Puede ser que algo básico, pequeño e interno, sea un enemigo contra el cual debemos batallar. Por eso, en nuestra nueva serie de sermones, “Enemigo interno”, estaremos explorando estos pecados de nuestro corazón que sabotean nuestra relación con Dios y con el prójimo de maneras desastrosas. El enemigo contra el cual batallar no es tanto externo, sino interno, está en nuestros propios corazones.

Hoy comenzamos nuestra serie hablando de uno de estos enemigos internos contra los cuales debemos batallar y nos referimos a la codicia. Cuando escuchamos la palabra “codicia”, inmediatamente la relacionamos con dinero o riqueza, y ciertamente, tiene esa conexión. Pero la codicia es más amplia que sólo bienes materiales. Mas bien, la codicia en el fondo es un deseo terco, un deseo idólatra, un deseo arraigado en el corazón. En pocas palabras, codiciar es desear con ansias idólatras algo o a alguien.

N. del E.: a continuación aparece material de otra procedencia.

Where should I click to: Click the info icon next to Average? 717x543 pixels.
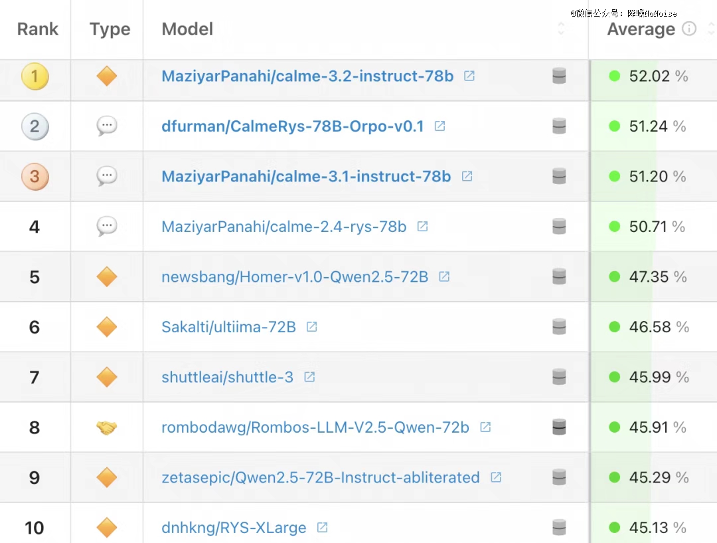tap(689, 29)
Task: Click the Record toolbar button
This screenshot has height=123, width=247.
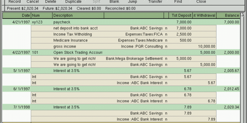Action: pyautogui.click(x=14, y=2)
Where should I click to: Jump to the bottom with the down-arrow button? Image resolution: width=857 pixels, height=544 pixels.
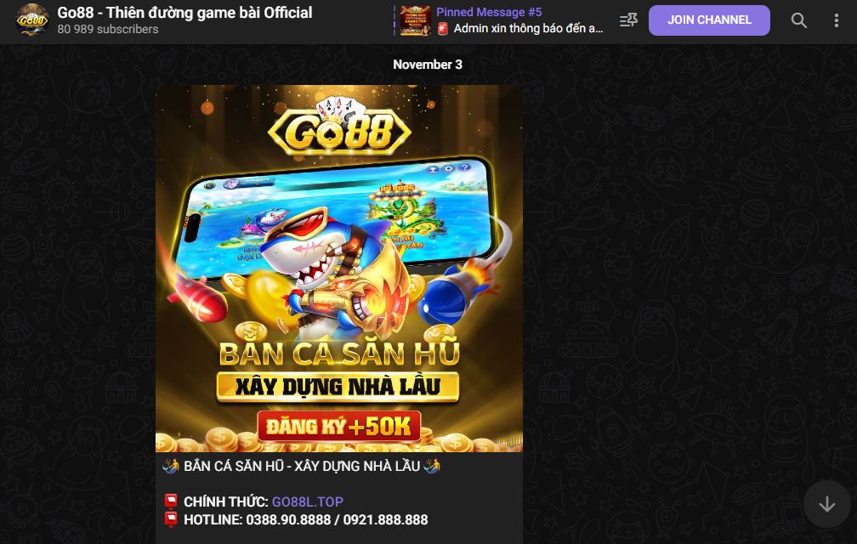click(x=826, y=503)
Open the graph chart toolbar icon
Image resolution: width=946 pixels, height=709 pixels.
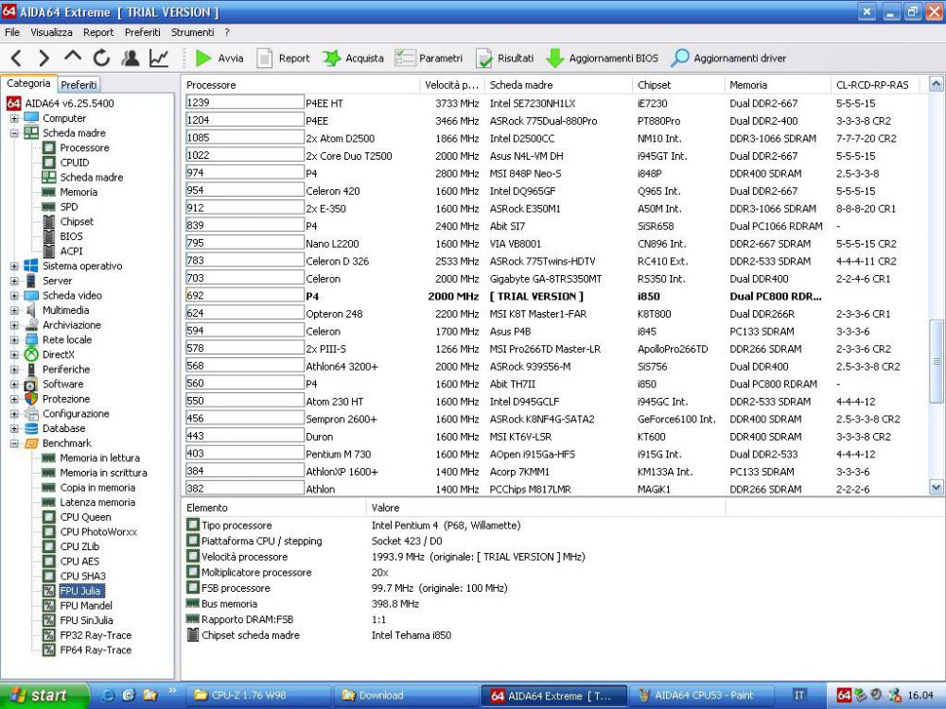pos(159,59)
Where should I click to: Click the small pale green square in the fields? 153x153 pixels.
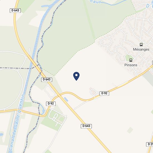click(x=130, y=130)
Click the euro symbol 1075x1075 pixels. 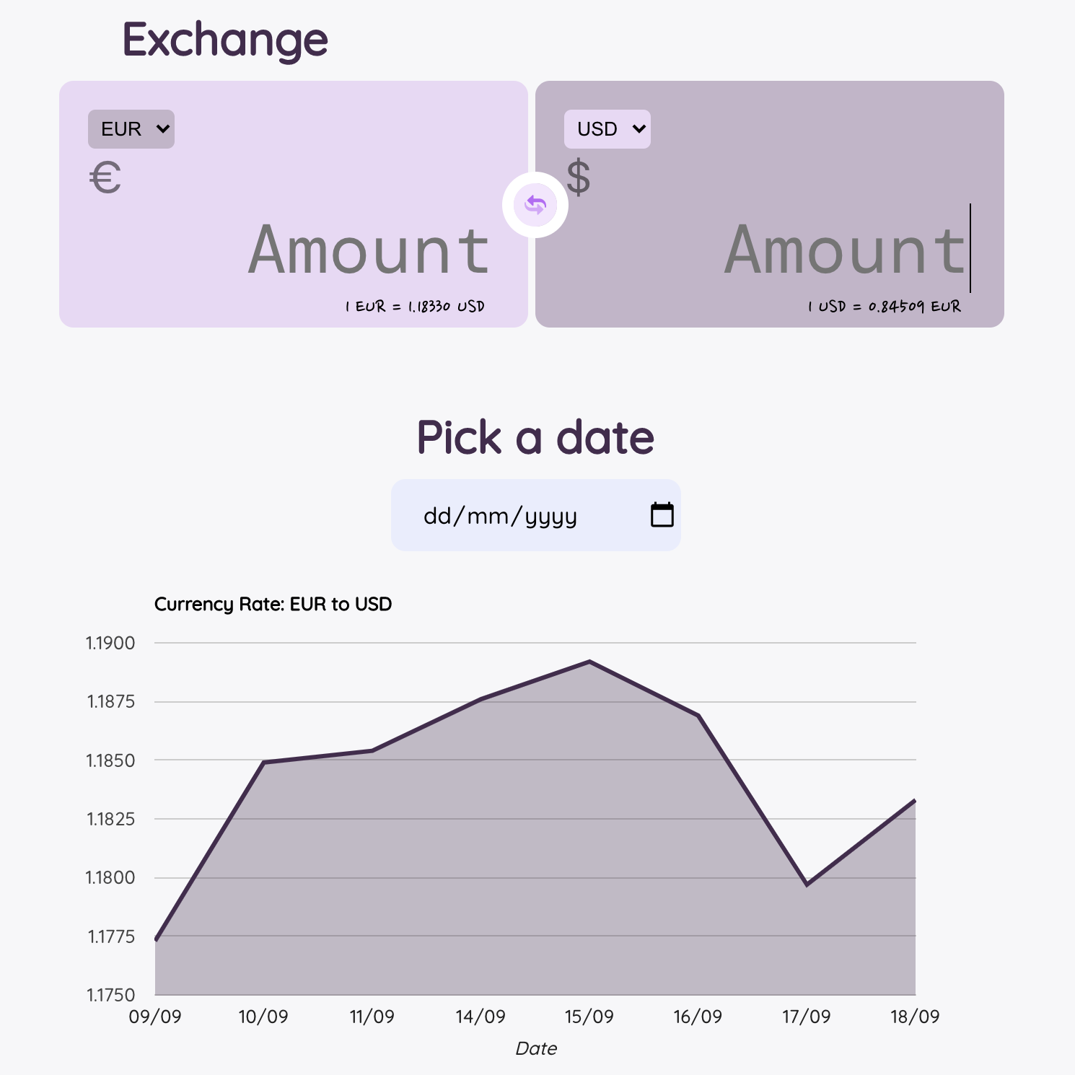coord(105,178)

Nuestro corazón es movido por deseos. Fuimos hechos así, para ser movidos por los deseos. Todo el tiempo estamos deseando. Quizá ahora mismo deseas que este sermón no tarde mucho, o deseas que tarde mucho para que no tengas que regresar a casa tan temprano y tengas que enfrentar algo que no quieres enfrentar. Sea como sea, estamos deseando algo todo el tiempo.

Por supuesto, en un mundo sin pecado, el deseo por glorificar al Señor, por honrar al Señor, por agradar al Señor, sería el motor que guiaría todo pensamiento, palabra y acción de nuestros corazones.

Pero lamentablemente, ya no es así, porque la codicia, o el desear con ansias idólatras algo o alguien, estuvo presente también en el huerto del Edén. Como nos dice Génesis 3:6: La mujer vio que el fruto del árbol era bueno para comer, y que tenía buen aspecto y era deseable para adquirir sabiduría, así que tomó de su fruto y comió. Luego le dio a su esposo, y también él comió.

Adán y Eva, creyendo las mentiras de la serpiente, desearon con ansias idólatras, (deseos que sustituían a Dios en sus vidas) comer del fruto que Dios les había dicho que no comieran, y en consecuencia, llegaron todas las calamidades que conocemos hasta este día por la entrada del pecado a la humanidad.

A partir de ese día, seguimos deseando, pero ya no deseamos en primer lugar la gloria de Dios, sino que nuestros deseos idólatras sustituyen la gloria de Dios por la gloria de la creación, sustituyen la verdad de Dios por la mentira del mundo, sustituyen la adoración a Dios por la adoración de la criatura. Y con esto, ponen nuestras vidas de cabeza. Desde entonces, tenemos un enemigo interno llamado codicia, que junto con otras manifestaciones del pecado, nos alejan de una vida que glorifique a Dios.

La codicia es tan invasiva que fue necesario recalcar la lucha contra ella en los Diez mandamientos dados en la ley de Moisés.

Éxodo 20:17 dice: »No codicies la casa de tu prójimo: No codicies su esposa, ni su esclavo, ni su esclava, ni su buey, ni su burro, ni nada que le pertenezca».

Es interesante notar como este mandamiento enfatiza el aspecto interno del pecado. Los otros mandamientos en el decálogo apuntan más bien al aspecto externo del pecado, por ejemplo, no robes, no adulteres, no digas falso testimonio, honra a tu padre y a tu madre. Todos estos apuntan a lo observable del acto pecaminoso.